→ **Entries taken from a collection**
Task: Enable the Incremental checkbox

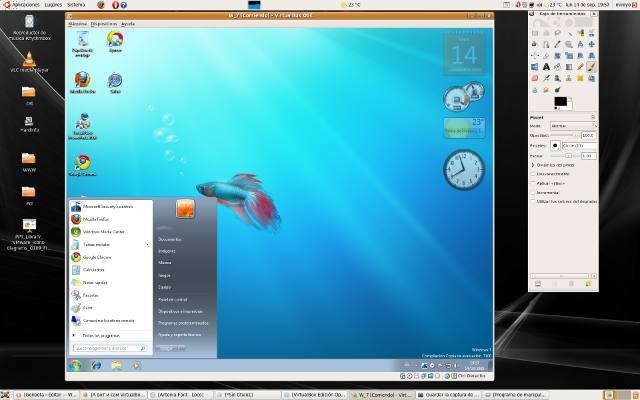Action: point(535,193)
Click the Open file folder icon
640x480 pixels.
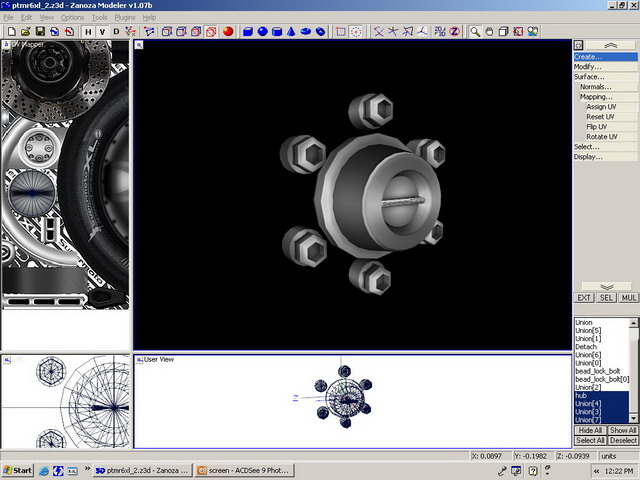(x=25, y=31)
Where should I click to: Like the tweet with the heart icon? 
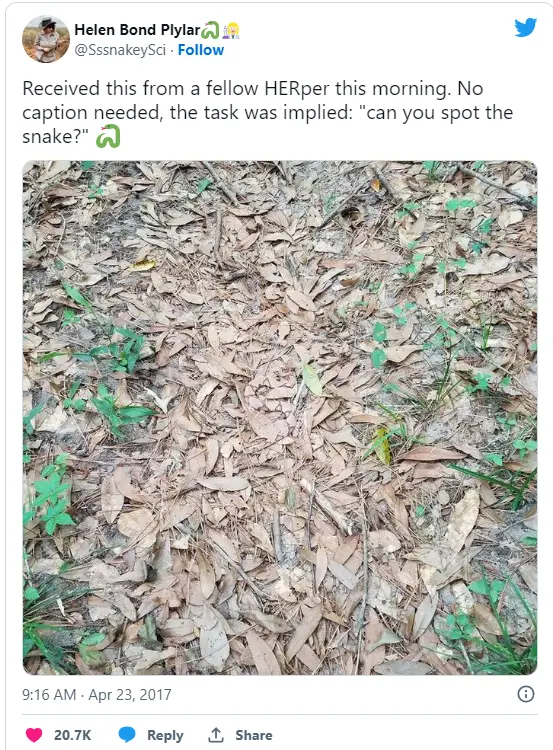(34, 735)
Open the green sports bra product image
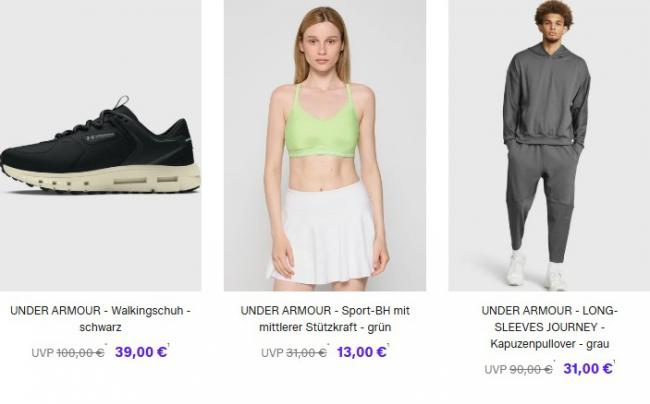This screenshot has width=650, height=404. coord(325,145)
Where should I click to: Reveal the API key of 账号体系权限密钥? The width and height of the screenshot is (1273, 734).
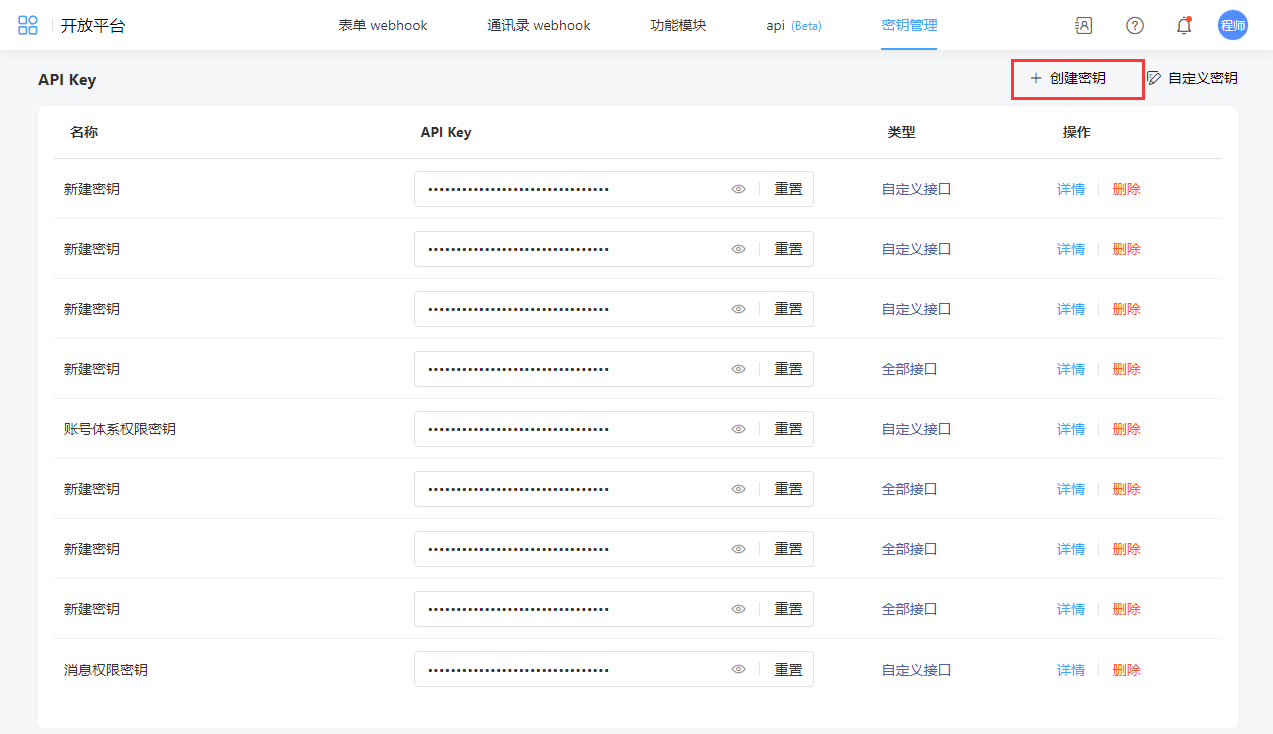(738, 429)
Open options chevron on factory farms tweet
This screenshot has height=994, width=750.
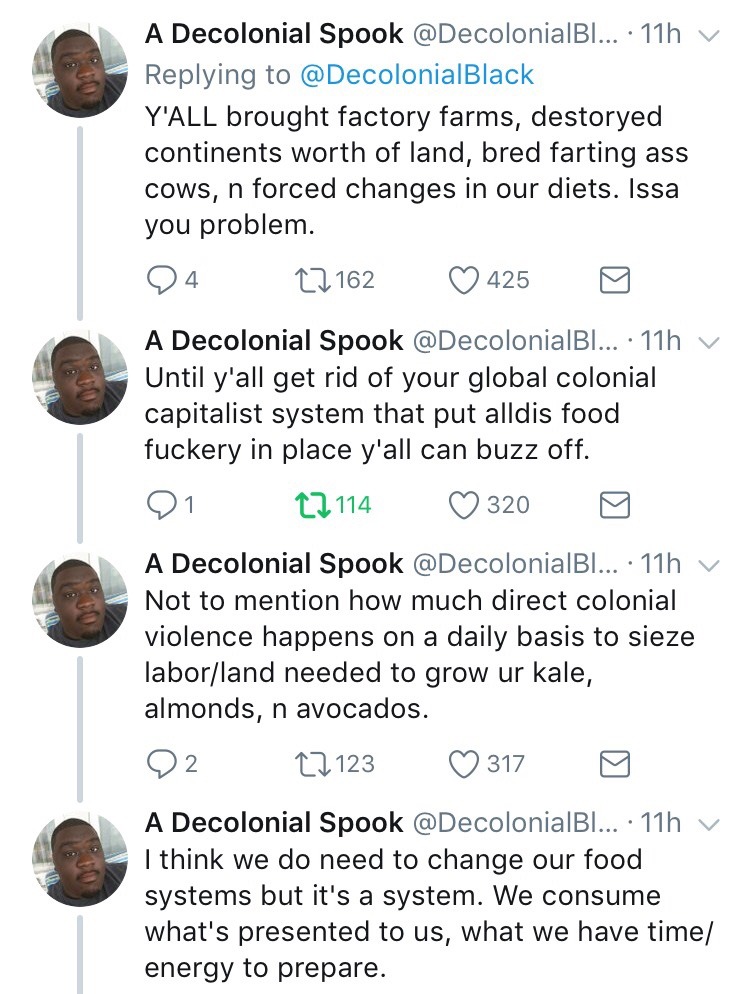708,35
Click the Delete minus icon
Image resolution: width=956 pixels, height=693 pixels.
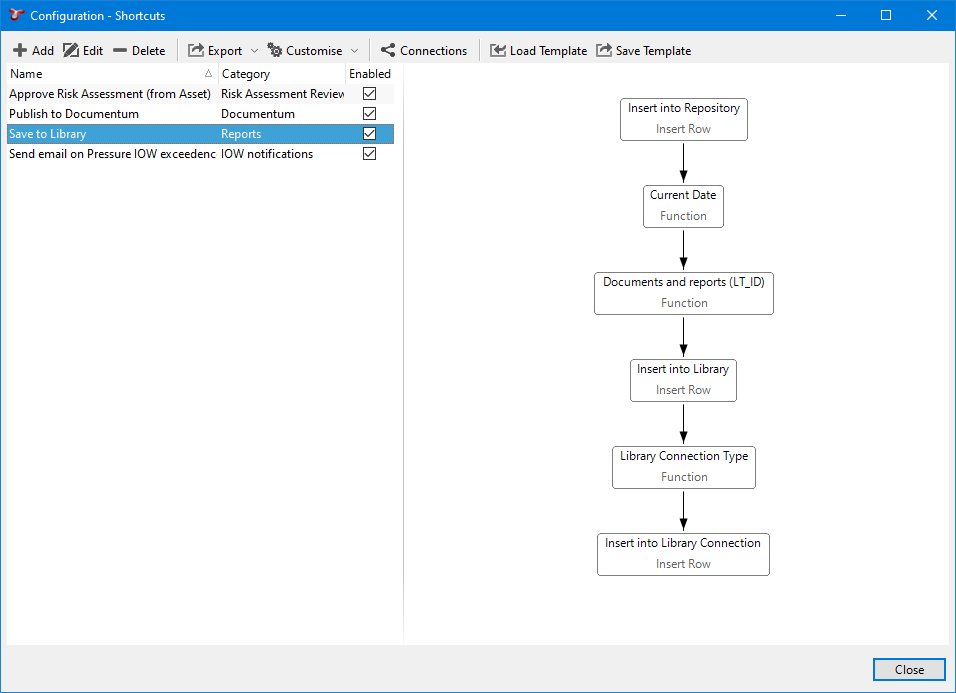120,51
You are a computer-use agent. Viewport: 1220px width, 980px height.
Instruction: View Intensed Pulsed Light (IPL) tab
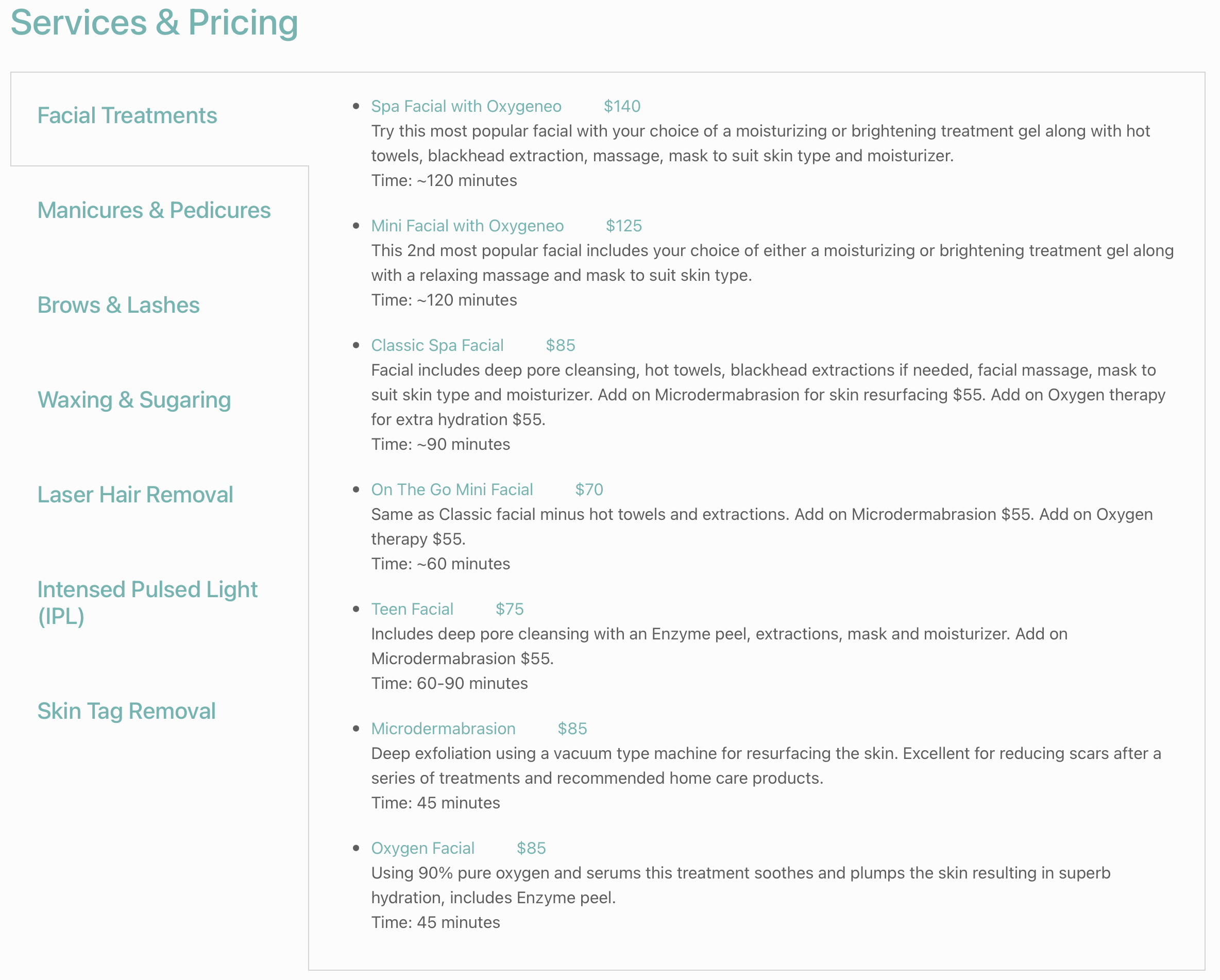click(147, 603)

→ **Aim**
Gather every line in the rows above that contains the word "tweet".

→ **Solution for this problem**
Where should I click to: Like the tweet with the heart icon? 
Open options chevron on factory farms tweet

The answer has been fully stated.